Monday, April 13, 2015

Getting to great nonprofit board dialogue: Four critical, foundational factors

What does it really take to foster great - and productive - dialogue in a nonprofit boardroom?

My friend, Gwen DuBois-Wing, and I offered seven strategies with great potential in the webinar we led last week for the International Policy Governance Association. In my own work, I've been writing, preaching and incorporating every one of the recommendations we shared and know what they can foster.

But one slide in the presentation may be the most important to me, and the one most worthy of sharing here today: the four factors that we identified as the foundation for great boardroom dialogue. Individually, they may be slightly old news here. But collectively, I believe they offer a powerful base worthy of articulation and expansion.


Connections to core board work


Great dialogues focus on weighty and stimulating issues that are the true responsibility of governance. They don't wallow in the here and now, or in management business. They reach toward the future and the impact that their organization's vision and mission aspire to have in the community. When they focus their attention on fiduciary issues, that focus primarily is on questions of inquiry. Rather than rubber-stamping already-written strategic plans (or worse, trying to write one in a retreat), they regularly engage in strategic thinking and conversations.  They are reflective, not reactive.  They value their ultimate responsibility, as advocates for the future and stewards of community resources, above all else. Boards that value great dialogue may tend to today's challenges and crises, because someone must. But they do not let them overrun their agendas (literal and metaphorical) or blind them to their larger governance purpose.

Great questions


Great questions, grounded in that core work, foster great dialogue. They stimulate thinking and demand intellectual curiosity from all members in the room. They are not easily answered in one 30-minute agenda item. Rather, they require time to think, explore, gather feedback, debate, and receive multilayered consideration of the issues at hand. All of them. Board members do not shy away from the tough and the uncomfortable simply because they are tough and uncomfortable. They value and invite creative thinking and the questions that spotlight their stewardship and accountability responsibilities. They ask catalytic questions. They value the wide-ranging, and occasionally bumpy, process that great questions launch. They make smarter, more nuanced, and community-focused decisions with greater impact because they asked great questions.

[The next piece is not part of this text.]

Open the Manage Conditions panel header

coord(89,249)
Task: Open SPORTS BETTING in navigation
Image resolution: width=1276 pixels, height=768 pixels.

Access to diverse perspectives


Great dialogue does not happen in a vacuum. It  does not happen when everyone in the room looks, thinks, and acts from the same basic mindsets and backgrounds. Great dialogue happens when diverse perspectives - including diverse ways of thinking, ways of approaching the problems or opportunities represented in the questions - are not just tolerated but welcomed and embraced as essential parts of the process. Diversity is more than demography alone (and the potential risk of tokenism). It's also valuing and seeking diverse types of board capital that bring different strengths and diverse world views that challenge and stretch member thinking on the way to consensus about the right decision for organization and community. It's even the symbolism conveyed to that community, that we represent and reflect on what it values. Their best interests are at heart when the board gathers for dialogue and decision making.

 

Skillful facilitation by leadership


Finally, the greatest focus, questions, and raw knowledge resources gathered in one room go nowhere without skilled leadership that knows how to harness them into great and productive conversations. It starts with a board leader who understands, accepts, and prepares for the responsibilities that come with the job. Whether presiding over the board as a whole or a committee/task force, this person understands the need to define the group's agenda - literally and figuratively - and the need to focus the group's attention and energy on fulfilling the full scope of responsibilities that come with it. To facilitate great dialogue, this person also needs to be adept at, and courageous enough to, manage respectful and wide-ranging conversation.

That means fostering an environment where all voices are heard and considered, where productive conflict is expected and managed and non-productive conflict is minimized. This person knows how to respectfully rein in those who would dominate and draw out those who are more quiet.  He/she inspires a spirit of exploration. The board leader who who facilitates great dialogue engages board hearts and minds, connecting what matters most to individual members with what matters most to the organization and the community. This is not a job into which one falls. One rises to the occasion of serving.

As the many embedded links confirm, I've written about different aspects of this framing before. But until Gwen and I sat down to develop some clarity about the foundation around which our presentation would be built, I had not actually connected these particular pieces of the board engagement puzzle.

Great boardroom dialogue doesn't just happen. It is the natural result of a careful process of creating and nurturing an environment where it can grow and become part of the sustained governance culture. It isn't solely dependent on personalities that come and go. It becomes, as we said elsewhere in the webinar, part of the DNA of the board. It values rich, meaningful, stimulating inquiry that engages everyone and moves the group as a whole to fulfillment of its ultimate leadership responsibilities.